The market in men's underwear is burgeoning. As M&S launches a new range, Melanie Rickey checks out the latest trends
At Marks & Spencer, the biggest retailer of men's underwear in the UK, they have noticed a change in the type of underwear men want. Sales of the traditional Y-front brief have slowed in favour of 50s-style trunks, boxers and hipsters. "But there will always be the man who wants more classic items, " says a spokesperson for the company. M&S took a close look at their sales figures, and bearing in mind competition from designer brands, decided to develop a portion of their range to meet increasing demands for comfort and fit and fashion. The hipster trunks below cost pounds 6.50 and contain cotton, Lycra for comfort and shape and Tactel because it is cool to wear.

Men certainly do not buy underwear in the same way as women, but fit and comfort is always high on the agenda, hence the popularity of traditional Y-fronts and boxers, but now men require sex appeal, and the "stand-alone factor". As one male friend puts it, "If they don't look good on their own without clothes then I won't wear them."

Indeed, men are now concerned with visible panty lines (VPL), the height and width of the elasticated waistband, (too thick and it creates love handles), and the branding - most prefer logos, others discretion.

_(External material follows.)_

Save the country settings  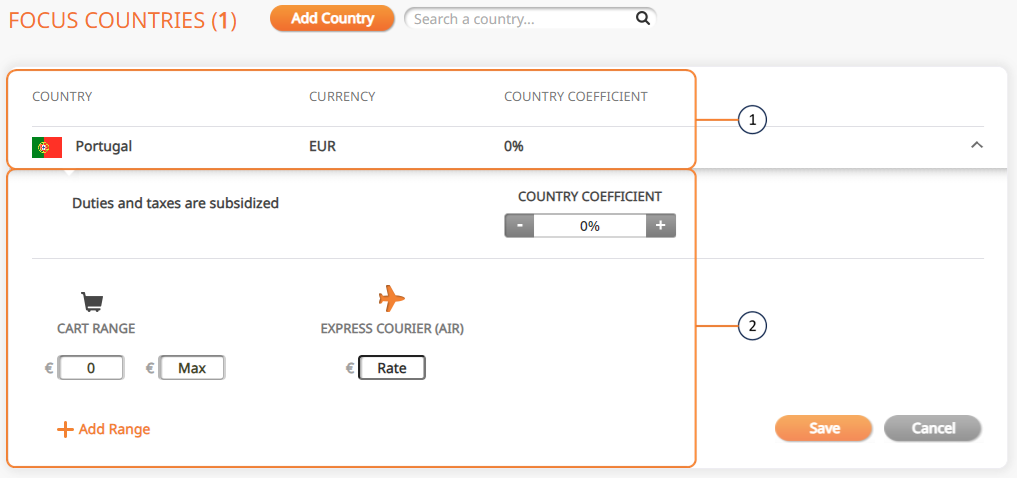[824, 428]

The men's underwear market is one of the biggest to have emerged in the Nineties and sales in the UK last year topped pounds 303m. Geri Macauley, men's underwear buyer for House of Fraser stores, believes Calvin Klein changed the way men buy their undies forever. " He created an entirely new gift idea for men, and made it ok for them to talk about their underwear too," she says.

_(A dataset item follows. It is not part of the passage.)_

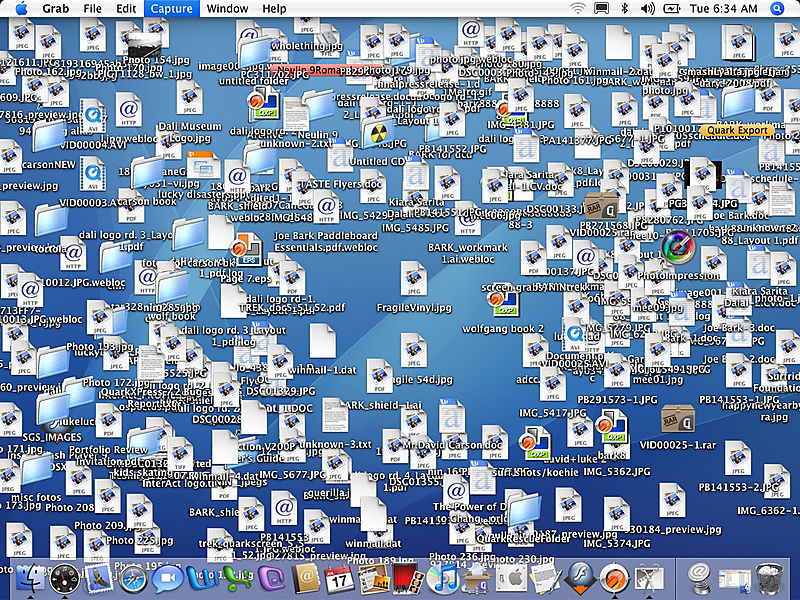The height and width of the screenshot is (600, 800).
Task: Open the Window menu
Action: (x=227, y=8)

The newest ranges this season are by Dolce & Gabbana Intimo and Ralph Lauren, who have switched manufacturers to create a cheaper and more comprehensive range. Also worth keeping an eye in is 2(x) ist, the brand that's taking over from Calvin Klein in American stores; it was voted the gay men's underwear of the year in 1996 in the US. 2 (x) ist was launched here last year, and is favoured for its use of PIMA cotton, which is naturally elasticated and therefore uses no Lycra.

Calvin Klein is still the most popular brand in the UK, and their biggest selling style is the button-fly boxer, which carries through to all brands from Paul Smith, Hom, Moschino, Versace, Jockey and Dolce & Gabbana. Macauley recommends Klein, Ralph Lauren and Dolce & Gabbana this season, first because their prices are fairly reasonable, but also because these companies are coming up with the ideas that move the industry forward. Klein's pants costs from pounds 16 for a basic pant to pounds 20 for button-fly boxers, Lauren from pounds 10 for a brief to pounds 35 for a sporty trunk with a wickable lining that absorbs sweat and D&G from pounds 16 for a pouch front to pounds 20 for a button-fly boxer; 2 (x) ist start from pounds 15 a pair.